WOSS'04 workshop notes

Our talk on the RADS position (SLT + cheap recovery, with an allusion at the end to CT) was well received.  (slides, paper)

In fact, we should consider ICSE (Intl Conf on SW Eng), ASE (Automated SW Eng) and FSE (Foundations of SW Eng) as possible venues for ROC/RADS papers in the future.  I'm adding the info to the SWIG conferences page.

This ws was aimed at software engineering researchers; a lot of papers were about abstract software modeling with UML and expressing "architectural adaptation" (inserting a component into a SW pipeline or DAG, eg) in terms of such models.

Control-based framework for optimizing power consumption vs performance in web server tier... - control loop to optimize a cost function that includes both a penalty for violating SLA-level response time and an energy cost (servers allow dynamic voltage scaling to trade performance for power).  (100-server datacenter consume ~5MW of power!)  Specifically, minimize the weighted combination subject to constraints on arrival rate.

Controllable vars: # servers, CPU freq of each.  Challenge: "dead time" of switching on a computer is long, so  Use model predictive or receding horizon control.  (As opposed to feedback control, since dead time is long!)  This seems to be an intermediate point between feedforward and traditional feedback models.  You use a behavioral model to estimate future system state over a "prediction horizon" of length n, in response to sequence of n control inputs (n timesteps into the future) ;  then you pick the sequence that is predicted to give best accuracy, throw out the rest, apply those actual inputs, and continue.  Basically it is a tree search of the state space.  In this case, the lookahead has to be at least as long as the time it takes to turn a new machine on.

Has been simulated but not prototyped on a real system..

Property of this controller is feasibility (vs stability) - does it reach the desired operating region and keep the system there.  Not sure how this differs from stability.

This is a traditional Continuous time formulation, and something about using receding-horizon technique makes it possible to solve the discrete-time optimization (?)

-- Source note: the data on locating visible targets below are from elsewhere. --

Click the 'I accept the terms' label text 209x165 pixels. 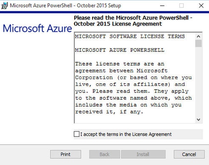(x=126, y=134)
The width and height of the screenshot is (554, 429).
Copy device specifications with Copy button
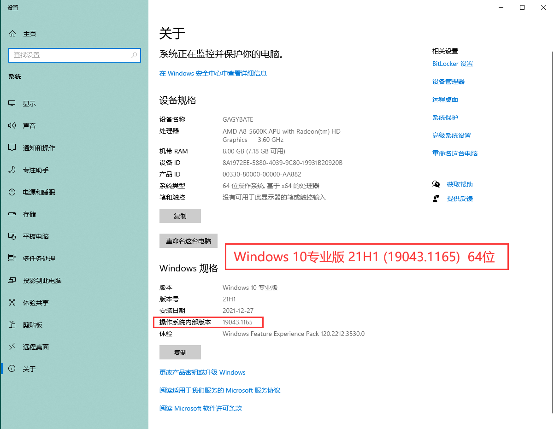[x=180, y=216]
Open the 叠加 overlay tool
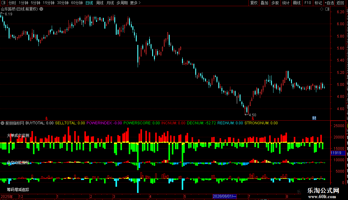The image size is (348, 200). 264,3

Recovering from kernel-level compromises/rootkits.  Sandy Ring, Sytex Inc (a gov't contractor, kind of like SAIC; algo's described are patent pending).  Detection is hardest part: rootkit attacks can conceal malicious processes, files, network connections, by mucking around with kernel level data structures (similar to what Yi-Min told us about for Windows spyware).

Basis of approach: if user-space and kernel-space view of the world don't match, something is wrong.  This is similar to Yi-Min's strategy of booting Windows from trusted (eg CDROM) volume so you can do "real" directory listings, Registry audits, etc.  Their tool does detection, forensics (collecting the evidence), and recovery (fixing up the badnesses to close the holes introduced by intruders).  Cannot recover from deleted/modified files, compromised data, logged keystrokes.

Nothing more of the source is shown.